This talk is part of the NLP Seminar Series.

Efficient and Effective Models for Machine Reading Comprehension

Adams Wei Yu, Carnegie Mellon University
Date: 11:00 pm - 12:00 pm, Nov 1 2018
Venue: Room 392, Gates Computer Science Building

Abstract

Machine reading comprehension has attracted lots of attentions in the machine learning and natural language processing communities. In this talk, I will introduce two efficient and effective models to approach this task.

Firstly, I will propose a model, LSTM-Jump, that can skip unimportant information in sequential data, mimicking the skimming behavior of human reading. Trained with an efficient reinforcement learning algorithm, this model can be several times faster than a vanilla LSTM in inference time.

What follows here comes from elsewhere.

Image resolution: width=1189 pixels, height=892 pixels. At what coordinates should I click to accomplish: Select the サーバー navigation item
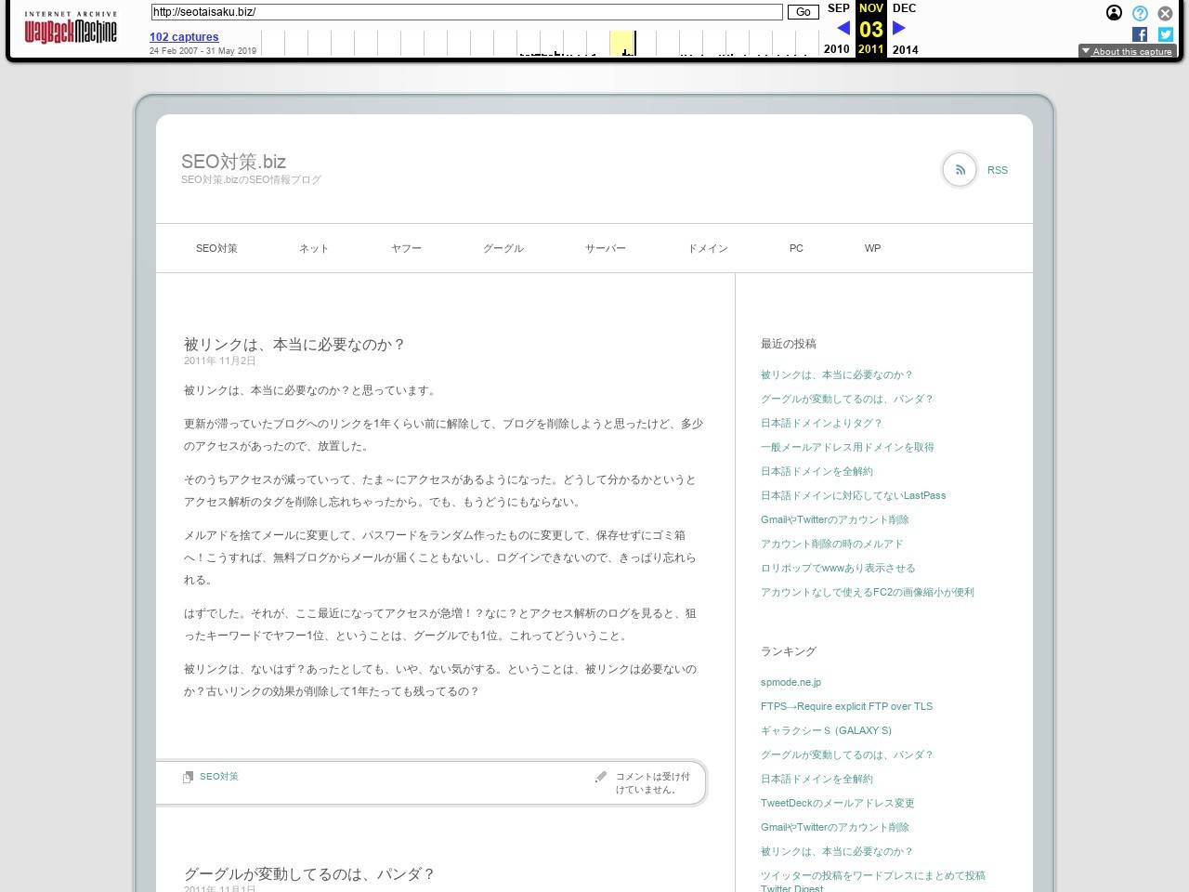click(x=605, y=248)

Then I will introduce a sequence encoding method that discards recurrent networks, which thus fully supports parallel training and inference. Based on this technique, a new question-answering model, QANet, is proposed. Combined with data augmentation approach via back-translation, this model achieves No.1 performance in the competitive Stanford Question and Answer Dataset (SQuAD) as of Aug 2018, while being times faster than the prevalent models. Notably, the exact match score of QANet has exceeded human performance by a large margin.

Bio

(Adams) Wei Yu is a Ph.D. candidate in Machine Learning Department at Carnegie Mellon University, advised by Professor Jaime Carbonell and Alex Smola. His research interest is in artificial intelligence, encompassing deep learning, large-scale optimization and natural language processing. The main theme of his research is to accelerate AI by designing efficient models and algorithms. His research work has been published in various leading conferences and journals, including ICML, NIPS, ICLR, ACL, COLT, JMLR, AISTATS, AAAI and VLDB. His paper has been selected in INFORMS 2014 Data Mining Best Student Paper Finalist, and his coauthored paper was nominated as Best Paper in ICME 2011. He is a Nvidia PhD Fellow, Snap PhD Fellow, Siebel Scholar and CMU Presidential Fellow. He served as the workflow Chair of AISTATS 2017.